Reputation: 1441
I'm porting some legacy assembly code to Rust and I need to call it through the asm!
macro. However, the assembly code depends on some constants stored in a C header file. I'd like to keep it similar, define the constants in Rust and have the names of the constants in the asm
macro.
Legacy C header:
#define HCR_VALUE 0xffff0000
Legacy ASM file:
.func
...
ldr x0, =HCR_VALUE
...
Rust code:
pub const HCR_VALUE: u32 = 0xffff0000;
unsafe { asm!("ldr x0, HCR_VALUE":::"x0"); }
Building the application ends up with a linker error:
lld-link: error: undefined symbol: HCR_VALUE
Upvotes: 7
Views: 2527
Reputation: 357
The current answers asm
style was deprecated in favor of a more rustacean syntax. However, constants in assembly are still behind a feature flag and only in nightly if I recall correctly. Just add #![feature(asm_const)]
at the top of your main file to use this amazing feature.
pub const HCR_VALUE: u32 = 0xffff0000;
// just assume we are in an unsafe block
asm!(
"ldr x0, ={hcr}",
"...",
hcr = const HCR_VALUE,
// this is technically necessary to tell the compiler that you have
// changed the value of x0 in your assembly code (called clobbering)
out ("x0") _
);
More information can be found in this issue
You normally don't want to use ldr
with a const operand in inline asm: more normally you'd ask the compiler for the constant already in a register if you want that. Then you don't need to mark it as an out
register, and the compiler will know about that value still being in a register after the asm statement. In a very large asm statement you might run out of registers, or in a naked
function the compiler won't emit instructions for you.
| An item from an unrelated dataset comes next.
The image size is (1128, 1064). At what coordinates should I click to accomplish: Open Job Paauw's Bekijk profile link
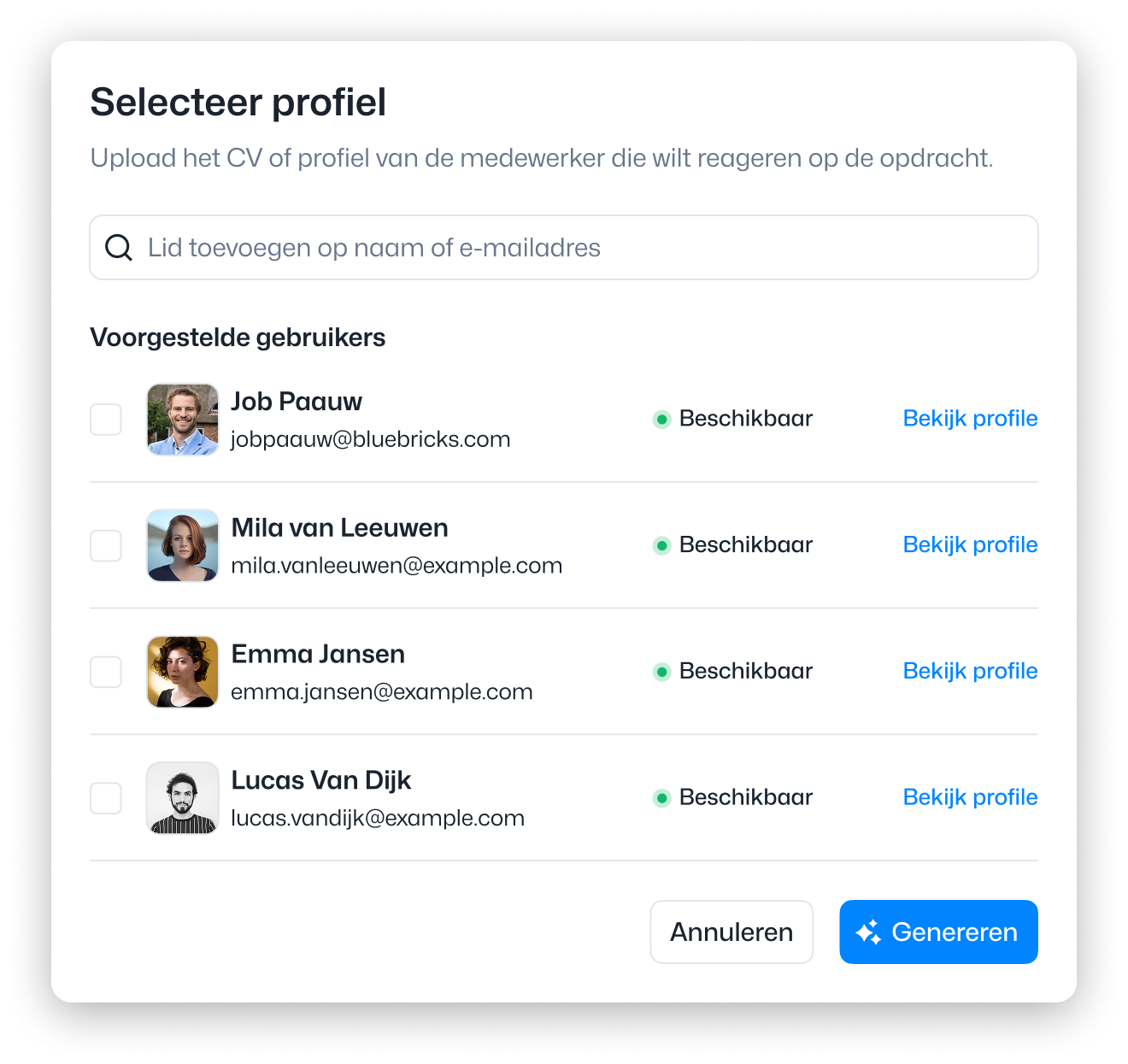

In instructions like "orr x1, x2, #{hcr}"
(hard-coded registers) or and {foo}, {bar}, #{hcr}
(compiler's choice of registers) it makes sense to use HCR_VALUE
directly as an immediate with boolean instructions. (Bitwise boolean instructions use a bit-pattern encoding for immediates that can encode constants with one contiguous block of set bits, or a repeating pattern, so 0xffff0000
is usable directly, unlike 0xffef0000
or similar.)
When you want the value in a register, preferably ask the compiler to do it before your asm instructions:
asm!(
"use {reg} here where you would have used x0",
reg = in(reg) HCR_VALUE
);
This will probably result in the same compiled result as above.
If you want to put a value in a specific register, you can:
asm!(
"...", // You don't even have to alter your code
in ("x0") HCR_VALUE
);
Upvotes: 3
Reputation: 33719
You need to pass the constant with a suitable constraint, like this:
unsafe { asm!("ldr x0, =${0:c}" : : "i" (HCR_VALUE) : "x0"); }
The right constraint depends on the architecture; on RISC CPUs, not all constants can be represented as immediate values. So you may have to use a register constraint instead and have LLVM materialize the constant there.